Planlar ‘Kuyuya’ Düştü!

İnciraltı'nın “termal turizm alanı” ilan edilmesinin ardından planlama çalışmaları da “hızla” ilerliyor. Buna karşın bölgenin jeotermal konusunda yetersiz olduğu, planının sermaye gruplarına peşkeş çekilmesi için yapıldığı öne sürülüyor. Termal turizm hedefine karşın bölgede jeotermal sondaj alanı belirlenmemesi de dikkat çekiyor.

Kültür ve Turizm Bakanlığı yetkililerinin önceki gün, hazırlanan plan taslağını halkın katılım toplantısında açıklamasıyla yeni bir tartışma başladı. Yaklaşık 5 bin dönümlük alanın yarısından fazlasını yapılaşmaya açacak plan taslağında, yüzde 40'lık bölüm de, bakanlık yetkileri tarafından açıklandığı şekliyle “tepkileri önlemek adına” yeşil alan olarak bırakıldı.

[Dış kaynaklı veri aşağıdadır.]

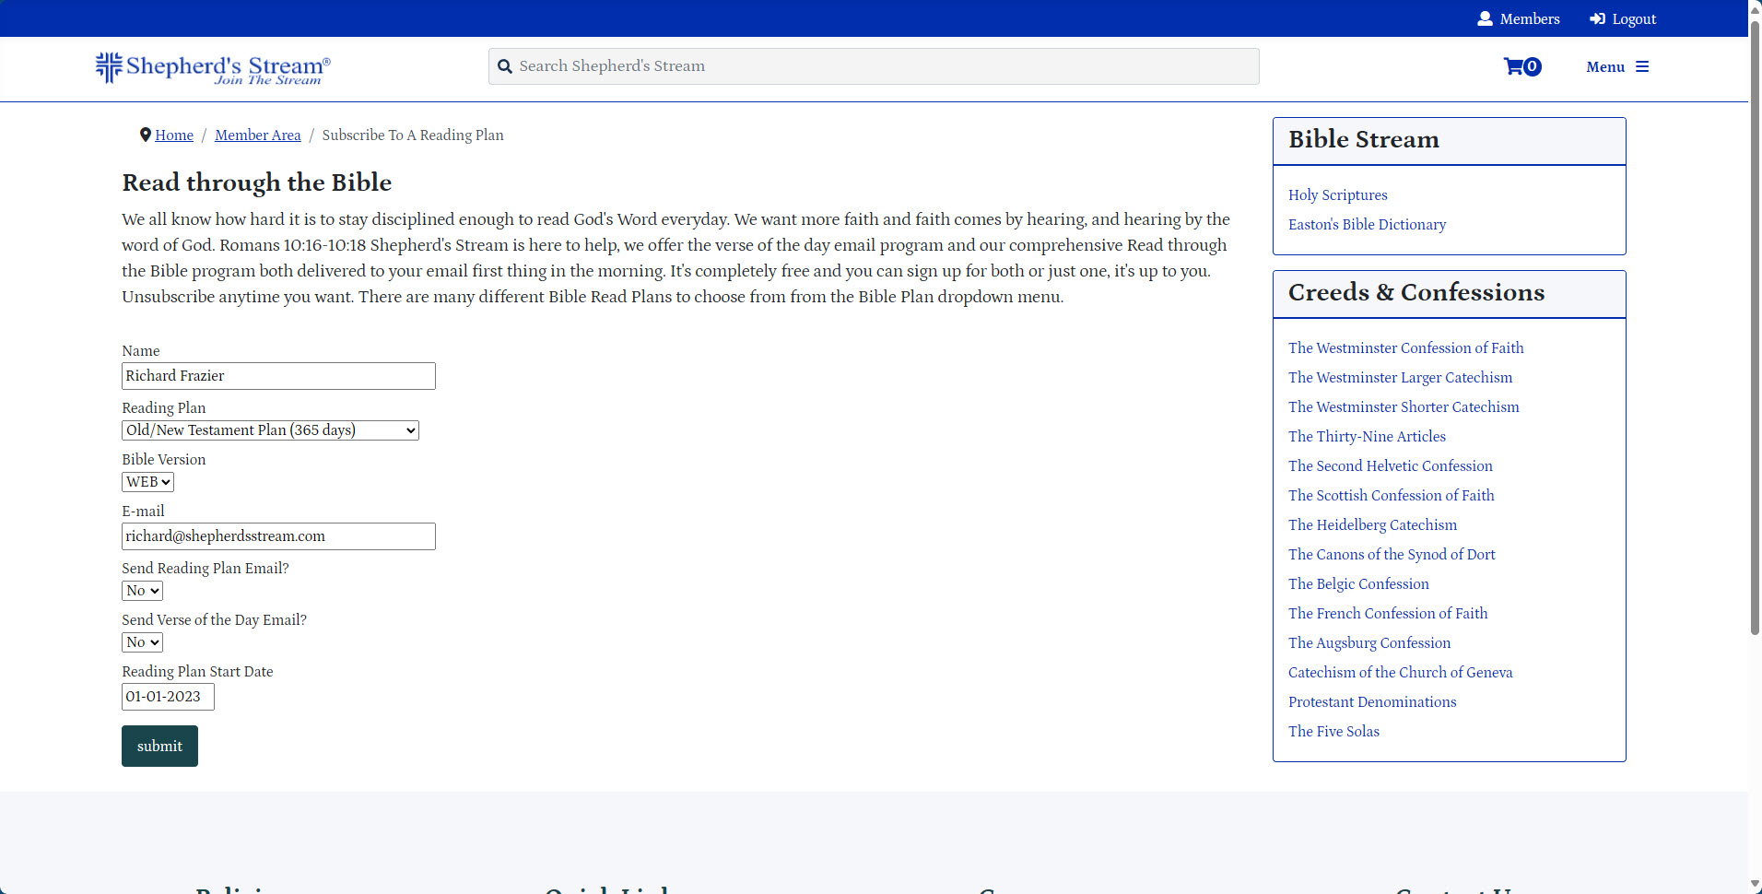Go to Member Area breadcrumb
Screen dimensions: 1762x894
point(257,135)
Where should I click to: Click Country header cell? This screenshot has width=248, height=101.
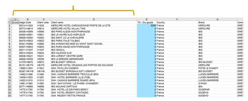coord(177,22)
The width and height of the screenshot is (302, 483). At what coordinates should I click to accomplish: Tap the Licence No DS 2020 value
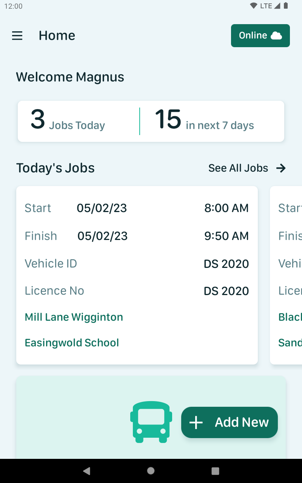227,291
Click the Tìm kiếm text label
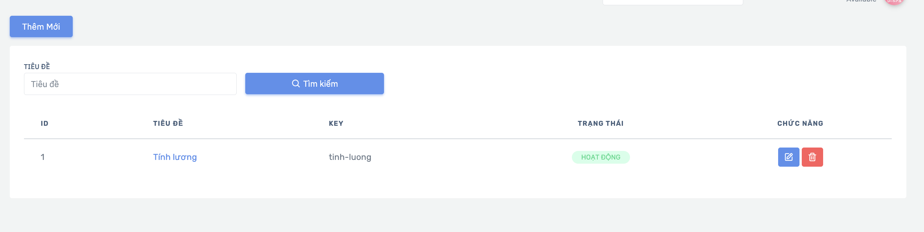This screenshot has height=232, width=924. pos(321,84)
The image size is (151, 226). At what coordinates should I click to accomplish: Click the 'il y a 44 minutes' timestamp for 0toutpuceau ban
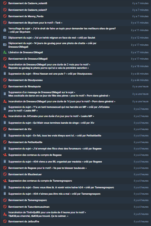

Toplantıda yer alan jeoloji mühendisi Tahir Öngür, termal turizm için bölgedeki jeotermal kaynakların yetersiz kalacağını öne sürdü. İnciraltı'na kruvaziyer limanı ve tüp geçit yapılmasının düşünüldüğünü, termal turizm planının da bölgenin “dönüşümü” için kullanıldığını savunan Öngür, “Bu plan İnciraltı'nın kökten dönüşümünün bir parçası. Kıyıya yakın kesimleri turistlik alanlarla kaplayıp, otoyolun kenarını da lüks konut yapılarına ayıran bir planla karşı karşıyayız. Bu planın süsü 'termal turizm'” diye konuştu.

Taşıma su...

Deniz kıyısına yaklaştıkça su dolaşımının azaldığını, açılan kuyulardan 30 - 40 derece su çıktığını ancak bunların zaman içinde tuzlu suyla karışacağını dile getiren Öngür, “Hiçbir şekilde bu plana konu olan alanda otoyolun kuzeyinde uzun süreli, yatak tesisleri, termal tesisleri besleyecek termal su temin etmek mümkün değil. Bakanlık yetkilileri de biliyor ki, oraya termal suyu Balçova'dan taşıyacaklar. Şu an Balçova'da bile sorun yaşanıyor. Kuyu basınçları sürekli olarak düşüyor. Bugünkü kuyular bile yeterli olmuyor. O kadar yapı yapıldıktan sonra bunları ısıtmak mümkün olmayacak. Bundan sonra İncirlaltı'ndaki tesislere jeotermal vermek için konutların jeotermali kesilecek. Bu plan İnciraltı havzasının paylaşılması için oluşturulduğu çok açık” dedi.

Jeoloji Mühendisleri Odası İzmir Şube Başkanı Hasan Baykal da, bölgenin yapılaşmaya açılmasıyla jeotermal çalışma yapılmasının imkansız hale geleceğini söyledi. İnciraltı'nın turizm amaçlı düzenlenmesine karşı olduklarını söyleyen Baykal, “Bu bölgede jeotermalle ilgili alanların hiçbiri imar dışı bırakılmamış. Böyle bir şey kabul edilemez. Bir insan bindiği dalı kesemez. Bu bölge koruma altına alınmazsa sondaj dahi yapamazsınız. Buranın potansiyelini tam olarak bilmiyoruz. Buraları imara açarsanız arama ve işletme çalışmaları nasıl yapılacak? Bu planlamanın ardından bölgeye ilişkin jeotermal çalışma yapılması mümkün olmayacak” diye konuştu.

Maden Tetkik Arama'dan emekli olan Yüksek Jeoloji Mühendisi, İzmir Jeoloji Mühendisleri Odası Jeotermal Komisyonu Üyesi Dr. Servet Yılmazer de, İnciraltı'nda jeotermal potansiyeli olabileceğini ancak planda sondaj alanları bırakılmaması durumunda bölgenin bu kaynaklardan yararlanmasının mümkün olmadığını söyledi. Planlarda kuyu açılacak yerlerin belirlenmesi gerektiğinin altını çizen Yılmazer, ancak plan taslağında böyle bir yer ayrılmadığını dile getirdi.

Fay hattı...

Balçova Belediye Başkanı Mehmet Ali Çalkaya ise, İncirlaltı'nda jeotermal olduğunu düşündüklerini belirterek, “Biz buranın jeolojik yapısından ve fay hatlarının uzantısından İnciraltı'nda da jeotermal enerji olduğunu düşünüyoruz. Şu anda bölgede bulunan bir işletme yaptığı jeotermal kazısında 800 metrede sıcak suya ulaştığı yönünde bilgi aldık” dedi.

İzmir Jeotermal AŞ Genel Müdürü Sinan Arslan ise “spekülasyon olabileceği” gerekçesiyle konuyla açıklama yapmaktan kaçındı. Termal turizmin, bölgeyi betonlaştıracağı vurgulanan planın ‘süsü’ olduğu ileri sürülüyor. Şu anda bile sinyal veren bölgedeki mevcut kaynakların termal turizm için yetersiz kalacağı kaydediliyor.